Я протягиваю руку назад и натыкаюсь на его подтянутый живот. Хочу повернуться лицом к нему, выяснить, что представляет собой наша любовь. Но вместо этого, беру его руку и перекидываю ее через свое плечо. Он принимает мой сигнал и перемещает свое тело сквозь небольшое пространство разделяющее нас. Несколько дюймом, которые представляют собой полную перестройку моего мира. Он прижимается телом к моей спине и мы идеально дополняем друг друга, плавно, красиво. Я знала, что так и будет.
Секунды смягчаются и сливаются в симбиоз со временем. Мы два прячущихся влюбленных, в объятиях друг друга против всего мира, в тепле и совершенстве под одеялом. Мы обнимаем друг друга в тишине и вселенной полной обещаний. Мы обнимаем друг друга против неизвестности и молча объявляем об этом. Я защищаю его, а он меня.
Утром, когда я просыпаюсь, Мози нет в моей постели, но там где лежало его тело по-прежнему тепло и я зарываюсь лицом в простыни, чтобы поглотить его каждую молекулу. Я пробегаюсь рукой по теплу, оставшемуся после него, и пытаюсь представить, каково это просыпаться рядом с ним каждое утро.
Я позволяю себе насладиться фантазией о нахождении в его объятиях целых пять минут. Затем я вытаскиваю свое тело из постели и заставляю свои ноги встретиться с холодным полом. Сегодня будет ад. Сегодня дерьмовый день. День, которого мы ждали и боялись.

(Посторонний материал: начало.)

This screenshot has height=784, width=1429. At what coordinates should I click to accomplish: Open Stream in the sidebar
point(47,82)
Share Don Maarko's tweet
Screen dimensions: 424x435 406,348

Алексей пораньше отвез наших родителей к моему дяде. Мама проснулась рано, когда еще было темно, чтобы приготовить для них маковый пирог, потому что не за что на свете она не поехала бы к ним с пустыми руками. Лекс сказал мне, что она все время плакала, пока в последний раз что-то пекла на своей кухне. Она привезет им маковый пирог полный печали и ее слез, а они выбросят его, когда она не будет видеть этого, потому что они предпочитают есть вафли и тосты, а не пирог из старого мира. Они неохотно пригласят ее в ее новый дом, который, несомненно, для нее покажется домом, где не жалуют гостей.

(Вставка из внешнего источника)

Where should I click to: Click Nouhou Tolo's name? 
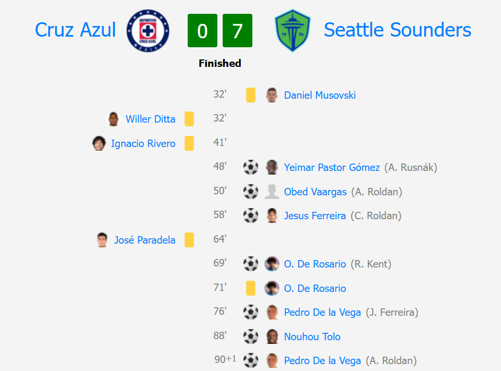coord(312,337)
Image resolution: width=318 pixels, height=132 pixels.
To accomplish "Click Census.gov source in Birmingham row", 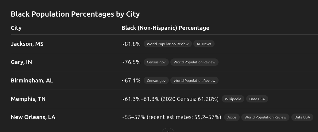I will (x=156, y=81).
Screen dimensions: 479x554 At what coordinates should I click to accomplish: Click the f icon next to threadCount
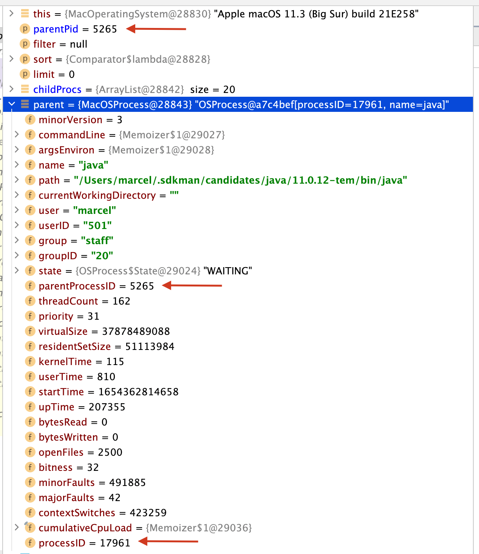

Таким образом, я и Мози остались в доме одни. Мой план, притвориться, что прошлой ночью ничего не произошло. Нет ничего незаконного в том, что бы ради тепла разделить с кем-нибудь постель. Я дошла до края, я слишком эмоциональна и я не хочу его глупой помощи. Он уже переносит на улицу все вещи, перевязанные красной лентой, в контейнер, который мы арендовали. Красная лента означает, что это мусор, а голубая ─ что это нужно оставить. Прошлой ночью мой папа так много вещей пометил красной лентой, в то время как моя мама следовала за ним, пытаясь заменить все на голубую ленту.
После пяти или шести ходок, Мози заходит внутрь и наклоняется ,поставив руки на колени, у него учащенное дыхание и я настороженно смотрю на него.
─ Ты в порядке? У тебя приступ астмы? Здесь очень много пыли.
Он кивает и встает в полный рост, располагая руки на бедра. Он идет к своему рюкзаку, находящемуся на диване который мы собираемся выбросить, открывает его, достает ингалятор и делает глубокий вдох.
Я провела последние десять минут возле нашего нерабочего камина, рисуя каракули на пыльной полке полной прямоугольных следов от наших недавно упакованных семейных фотографий.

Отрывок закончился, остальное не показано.